## DATA LISTING
────────────────────

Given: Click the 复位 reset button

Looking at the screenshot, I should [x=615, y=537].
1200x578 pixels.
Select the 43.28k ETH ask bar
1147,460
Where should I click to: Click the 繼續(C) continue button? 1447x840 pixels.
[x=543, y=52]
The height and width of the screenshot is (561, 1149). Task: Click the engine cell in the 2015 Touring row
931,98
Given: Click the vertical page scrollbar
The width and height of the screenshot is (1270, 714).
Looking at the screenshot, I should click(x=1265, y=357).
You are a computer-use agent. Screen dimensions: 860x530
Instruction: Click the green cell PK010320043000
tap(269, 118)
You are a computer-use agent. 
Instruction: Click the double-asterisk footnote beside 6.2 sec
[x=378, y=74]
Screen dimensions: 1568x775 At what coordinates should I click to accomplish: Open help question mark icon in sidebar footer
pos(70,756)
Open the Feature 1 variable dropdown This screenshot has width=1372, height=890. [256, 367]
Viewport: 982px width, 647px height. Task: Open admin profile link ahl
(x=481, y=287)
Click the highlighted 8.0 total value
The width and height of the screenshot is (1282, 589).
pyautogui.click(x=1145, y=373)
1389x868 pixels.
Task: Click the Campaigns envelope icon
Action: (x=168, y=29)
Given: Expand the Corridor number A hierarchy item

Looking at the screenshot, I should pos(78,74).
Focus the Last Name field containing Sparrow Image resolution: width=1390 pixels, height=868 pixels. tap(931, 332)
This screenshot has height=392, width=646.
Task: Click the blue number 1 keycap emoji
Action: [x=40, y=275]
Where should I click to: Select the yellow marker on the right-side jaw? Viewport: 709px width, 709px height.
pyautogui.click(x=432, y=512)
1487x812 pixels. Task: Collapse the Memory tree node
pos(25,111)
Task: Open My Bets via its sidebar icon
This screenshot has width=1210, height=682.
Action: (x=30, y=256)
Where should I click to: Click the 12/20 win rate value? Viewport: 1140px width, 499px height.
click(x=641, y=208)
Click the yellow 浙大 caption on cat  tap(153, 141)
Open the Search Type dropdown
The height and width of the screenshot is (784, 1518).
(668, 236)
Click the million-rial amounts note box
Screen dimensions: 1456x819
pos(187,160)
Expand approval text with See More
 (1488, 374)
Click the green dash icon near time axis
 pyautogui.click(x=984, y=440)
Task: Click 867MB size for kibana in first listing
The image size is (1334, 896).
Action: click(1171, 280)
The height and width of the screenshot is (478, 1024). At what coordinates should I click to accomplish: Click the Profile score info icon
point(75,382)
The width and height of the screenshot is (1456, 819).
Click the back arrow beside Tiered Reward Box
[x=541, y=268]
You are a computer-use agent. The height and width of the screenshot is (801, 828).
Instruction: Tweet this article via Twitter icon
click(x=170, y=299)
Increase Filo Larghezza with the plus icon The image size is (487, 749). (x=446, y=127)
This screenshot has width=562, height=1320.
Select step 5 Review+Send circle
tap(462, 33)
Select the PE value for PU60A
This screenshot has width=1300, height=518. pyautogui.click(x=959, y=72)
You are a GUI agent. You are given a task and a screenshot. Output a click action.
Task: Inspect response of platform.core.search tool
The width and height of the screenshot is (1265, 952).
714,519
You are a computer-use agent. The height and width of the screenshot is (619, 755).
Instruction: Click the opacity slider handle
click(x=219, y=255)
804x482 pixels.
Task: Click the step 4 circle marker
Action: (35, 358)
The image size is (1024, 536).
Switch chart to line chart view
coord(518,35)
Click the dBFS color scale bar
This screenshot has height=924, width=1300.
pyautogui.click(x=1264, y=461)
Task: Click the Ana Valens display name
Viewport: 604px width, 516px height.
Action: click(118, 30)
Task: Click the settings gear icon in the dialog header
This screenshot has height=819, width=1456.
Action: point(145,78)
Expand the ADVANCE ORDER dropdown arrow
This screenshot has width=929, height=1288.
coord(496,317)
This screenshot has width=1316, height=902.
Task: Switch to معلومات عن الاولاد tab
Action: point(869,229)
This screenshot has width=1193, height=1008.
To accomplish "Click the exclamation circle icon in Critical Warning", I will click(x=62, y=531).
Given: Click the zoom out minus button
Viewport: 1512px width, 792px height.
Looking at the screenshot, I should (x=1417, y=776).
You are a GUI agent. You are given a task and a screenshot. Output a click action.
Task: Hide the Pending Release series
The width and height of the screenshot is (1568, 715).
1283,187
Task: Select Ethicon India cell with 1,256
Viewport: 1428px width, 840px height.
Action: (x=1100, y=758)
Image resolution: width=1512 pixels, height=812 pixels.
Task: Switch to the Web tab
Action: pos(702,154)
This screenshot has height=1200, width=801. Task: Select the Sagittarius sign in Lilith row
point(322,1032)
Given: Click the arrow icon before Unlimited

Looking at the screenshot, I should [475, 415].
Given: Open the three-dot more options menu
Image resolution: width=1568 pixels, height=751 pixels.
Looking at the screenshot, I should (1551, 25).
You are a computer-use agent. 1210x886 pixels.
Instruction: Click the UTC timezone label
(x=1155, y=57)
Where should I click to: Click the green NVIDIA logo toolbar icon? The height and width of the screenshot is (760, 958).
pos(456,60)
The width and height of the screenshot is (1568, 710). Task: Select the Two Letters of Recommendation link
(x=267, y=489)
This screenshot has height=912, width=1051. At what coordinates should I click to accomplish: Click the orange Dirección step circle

────────────────────

Copy all of the items above, but change each "Instruction" to "Directive" and leave everything else as it is.

## SOLUTION TO THIS EXERCISE
Given: Click the 复位 reset button

Looking at the screenshot, I should [x=615, y=537].
1200x578 pixels.
Select the 43.28k ETH ask bar
1147,460
Where should I click to: Click the 繼續(C) continue button? 1447x840 pixels.
[x=543, y=52]
The height and width of the screenshot is (561, 1149). Task: Click the engine cell in the 2015 Touring row
931,98
Given: Click the vertical page scrollbar
The width and height of the screenshot is (1270, 714).
Looking at the screenshot, I should click(x=1265, y=357).
You are a computer-use agent. Screen dimensions: 860x530
Directive: Click the green cell PK010320043000
tap(269, 118)
You are a computer-use agent. 
Directive: Click the double-asterisk footnote beside 6.2 sec
[x=378, y=74]
Screen dimensions: 1568x775 At what coordinates should I click to accomplish: Open help question mark icon in sidebar footer
pos(70,756)
Open the Feature 1 variable dropdown This screenshot has width=1372, height=890. [256, 367]
Viewport: 982px width, 647px height. Task: Open admin profile link ahl
(x=481, y=287)
Click the highlighted 8.0 total value
The width and height of the screenshot is (1282, 589).
pyautogui.click(x=1145, y=373)
1389x868 pixels.
Task: Click the Campaigns envelope icon
Action: (x=168, y=29)
Given: Expand the Corridor number A hierarchy item

Looking at the screenshot, I should pos(78,74).
Focus the Last Name field containing Sparrow Image resolution: width=1390 pixels, height=868 pixels. tap(931, 332)
This screenshot has height=392, width=646.
Task: Click the blue number 1 keycap emoji
Action: [x=40, y=275]
Where should I click to: Select the yellow marker on the right-side jaw? Viewport: 709px width, 709px height.
pyautogui.click(x=432, y=512)
1487x812 pixels. Task: Collapse the Memory tree node
pos(25,111)
Task: Open My Bets via its sidebar icon
This screenshot has width=1210, height=682.
Action: (x=30, y=256)
Where should I click to: Click the 12/20 win rate value? Viewport: 1140px width, 499px height.
click(x=641, y=208)
Click the yellow 浙大 caption on cat  tap(153, 141)
Open the Search Type dropdown
The height and width of the screenshot is (784, 1518).
(668, 236)
Click the million-rial amounts note box
Screen dimensions: 1456x819
pos(187,160)
Expand approval text with See More
 (1488, 374)
Click the green dash icon near time axis
 pyautogui.click(x=984, y=440)
Task: Click 867MB size for kibana in first listing
The image size is (1334, 896).
Action: click(1171, 280)
The height and width of the screenshot is (478, 1024). At what coordinates should I click to accomplish: Click the Profile score info icon
point(75,382)
The width and height of the screenshot is (1456, 819).
Click the back arrow beside Tiered Reward Box
[x=541, y=268]
You are a computer-use agent. The height and width of the screenshot is (801, 828).
Directive: Tweet this article via Twitter icon
click(x=170, y=299)
Increase Filo Larghezza with the plus icon The image size is (487, 749). (x=446, y=127)
This screenshot has width=562, height=1320.
Select step 5 Review+Send circle
tap(462, 33)
Select the PE value for PU60A
This screenshot has width=1300, height=518. pyautogui.click(x=959, y=72)
You are a GUI agent. You are given a task and a screenshot. Output a click action.
Task: Inspect response of platform.core.search tool
The width and height of the screenshot is (1265, 952).
714,519
You are a computer-use agent. The height and width of the screenshot is (619, 755).
Directive: Click the opacity slider handle
click(x=219, y=255)
804x482 pixels.
Task: Click the step 4 circle marker
Action: (35, 358)
The image size is (1024, 536).
Switch chart to line chart view
coord(518,35)
Click the dBFS color scale bar
This screenshot has height=924, width=1300.
pyautogui.click(x=1264, y=461)
Task: Click the Ana Valens display name
Viewport: 604px width, 516px height.
Action: click(118, 30)
Task: Click the settings gear icon in the dialog header
This screenshot has height=819, width=1456.
Action: point(145,78)
Expand the ADVANCE ORDER dropdown arrow
This screenshot has width=929, height=1288.
coord(496,317)
This screenshot has width=1316, height=902.
Task: Switch to معلومات عن الاولاد tab
Action: point(869,229)
This screenshot has width=1193, height=1008.
To accomplish "Click the exclamation circle icon in Critical Warning", I will click(x=62, y=531).
Given: Click the zoom out minus button
Viewport: 1512px width, 792px height.
Looking at the screenshot, I should (x=1417, y=776).
You are a GUI agent. You are given a task and a screenshot. Output a click action.
Task: Hide the Pending Release series
The width and height of the screenshot is (1568, 715).
1283,187
Task: Select Ethicon India cell with 1,256
Viewport: 1428px width, 840px height.
Action: (x=1100, y=758)
Image resolution: width=1512 pixels, height=812 pixels.
Task: Switch to the Web tab
Action: pos(702,154)
This screenshot has height=1200, width=801. Task: Select the Sagittarius sign in Lilith row
point(322,1032)
Given: Click the arrow icon before Unlimited

Looking at the screenshot, I should [475, 415].
Given: Open the three-dot more options menu
Image resolution: width=1568 pixels, height=751 pixels.
Looking at the screenshot, I should (1551, 25).
You are a computer-use agent. 1210x886 pixels.
Directive: Click the UTC timezone label
(x=1155, y=57)
Where should I click to: Click the green NVIDIA logo toolbar icon? The height and width of the screenshot is (760, 958).
pos(456,60)
The width and height of the screenshot is (1568, 710). Task: Select the Two Letters of Recommendation link
(x=267, y=489)
This screenshot has height=912, width=1051. At what coordinates should I click to accomplish: Click the orange Dirección step circle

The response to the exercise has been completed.